Para contar a história de John Lewis, o selo Nemo, da editora Autêntica, traduziu o quadrinho A Marcha, escrito por John Lewis, Andrew Aydin, diretor digital e assessor político no escritório de John Lewis, e Nate Powell, quadrinista responsável por best-sellers como You Don’t Say e The Year of the Beasts, além de ser o primeiro cartunista a vencer o National Book Award. A HQ está divida em três volumes e os dois primeiros já foram lançados por aqui em abril de 2018 e 2019, respectivamente.
Nesses dois volumes de A Marcha acompanhamos a formação de John Lewis desde quando ele era uma criança do interior, que dava sermões e fazia batismos em pintinhos, até seus grandes atos na década de 1960. Esses momentos no passado aparecem intercalados com situações do presente, quando vemos Lewis e Barack Obama juntos no cenário da política estadunidense.
Durante sua formação, John aparece como um garoto sonhador, buscando melhorar a vida de sua comunidade. Ouvindo nos rádios os sermões de pastores fervorosos, Lewis sente que pode lutar usando sua habilidade comunicativa como arma. Além disso, todas as suas inquietações assumem ares de certeza quando ele ouve e se identifica com os discursos de um jovem chamado Martin Luther King Jr.
A partir daí, sua jornada começou a correr em paralelo com a de King, ainda que elas se cruzassem diretamente poucas vezes. Em A Marcha, podemos ver a estruturação do seu pacifismo radical como arma na luta contra a segregação racial. Logo no início de seus estudos, vemos Lewis liderar um grupo de jovens negros para sentarem nas mesas e balcões que eram “dos brancos” durante as refeições. Também chegaram a fazer ações parecidas em bilheterias de cinema. Um processo árduo, que durou muito tempo e escancarou as hipocrisias da sociedade estadunidense.

Dados registrados —

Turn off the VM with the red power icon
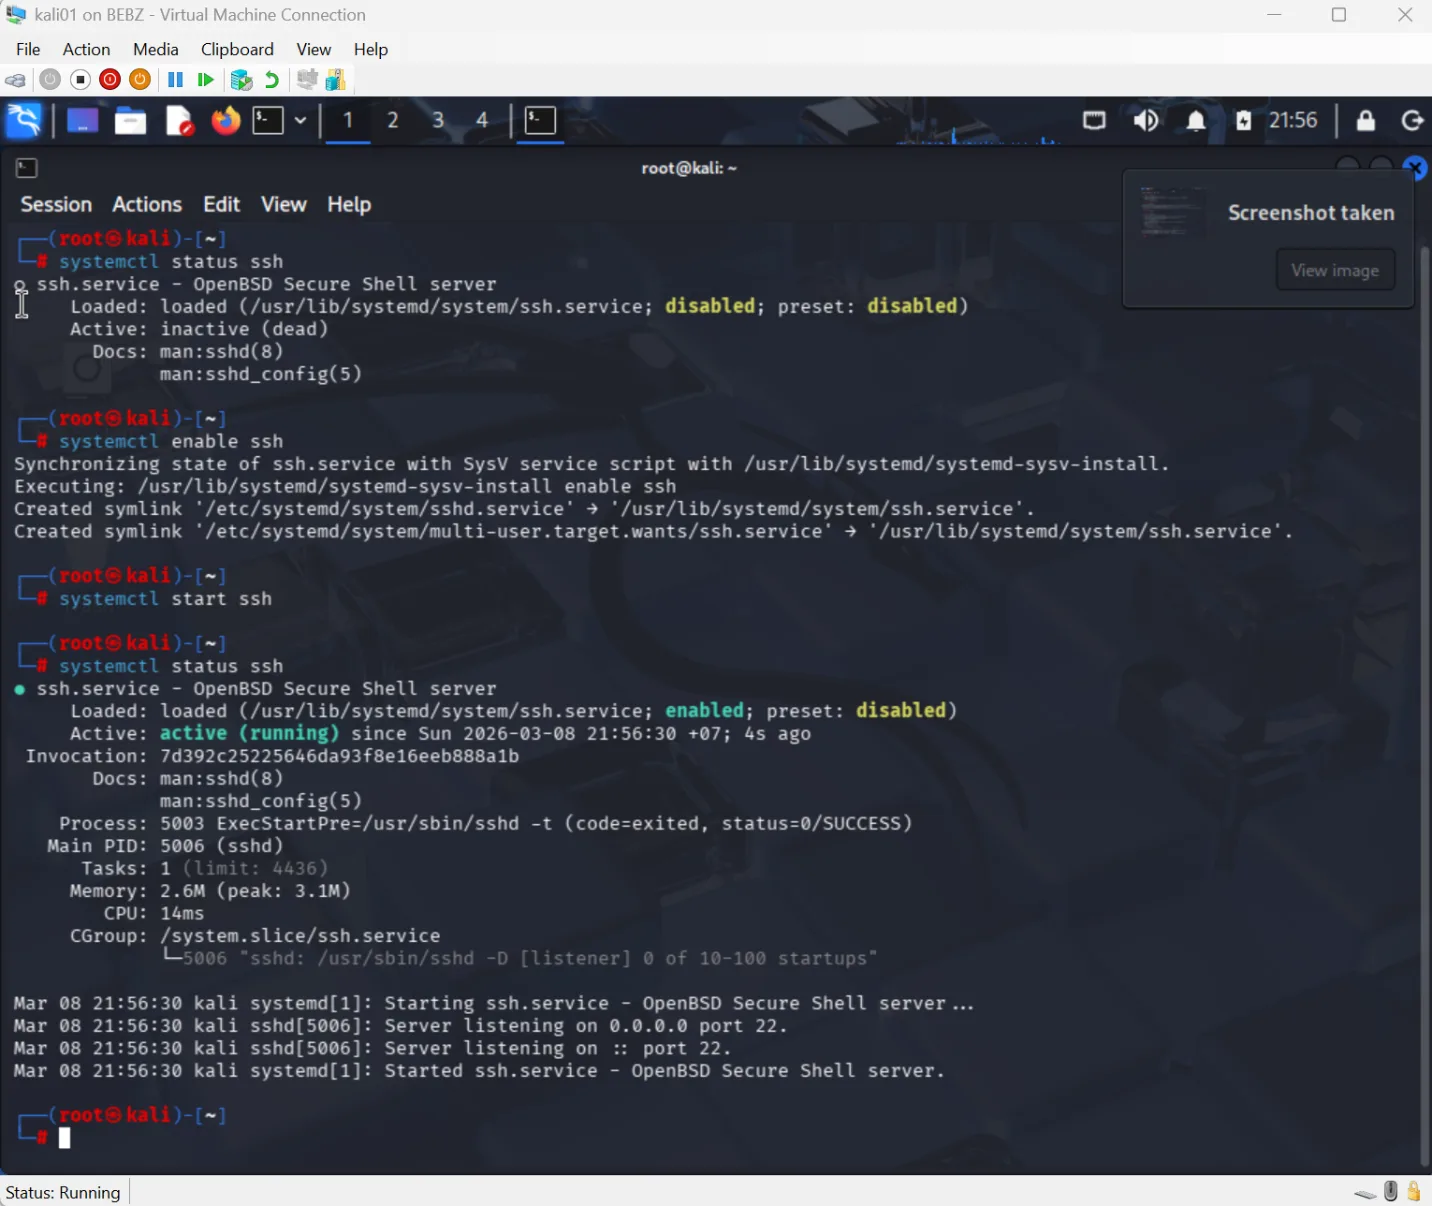Viewport: 1432px width, 1206px height. coord(109,80)
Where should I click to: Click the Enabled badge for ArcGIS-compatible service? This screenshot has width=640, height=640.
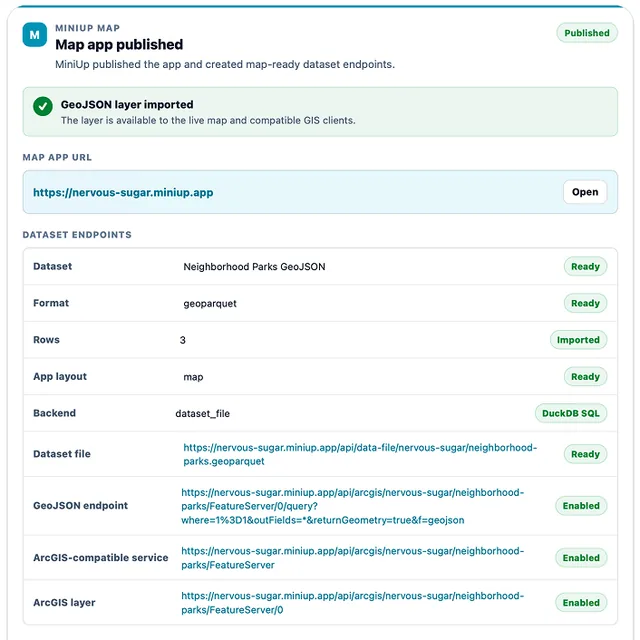click(581, 558)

Tarefa curta 1 —
Resuma em duas frases o texto sobre o quadrinho A Marcha.
Tarefa curta 2 —
Transcreva, do texto sobre A Marcha, o trecho que vai de "Nesses dois volumes" até "da política estadunidense.".
Responda com base apenas no trecho do documento.

Resultado correto 1 —
O selo Nemo, da editora Autêntica, traduziu A Marcha, quadrinho em três volumes escrito por John Lewis, Andrew Aydin e Nate Powell, e os dois primeiros volumes já foram lançados em abril de 2018 e 2019. Esses volumes acompanham a formação de Lewis, desde a infância no interior e a identificação com os discursos de Martin Luther King Jr. até seus grandes atos na década de 1960, como a liderança de jovens negros em ações pacifistas contra a segregação racial.

Resultado correto 2 —
Nesses dois volumes de A Marcha acompanhamos a formação de John Lewis desde quando ele era uma criança do interior, que dava sermões e fazia batismos em pintinhos, até seus grandes atos na década de 1960. Esses momentos no passado aparecem intercalados com situações do presente, quando vemos Lewis e Barack Obama juntos no cenário da política estadunidense.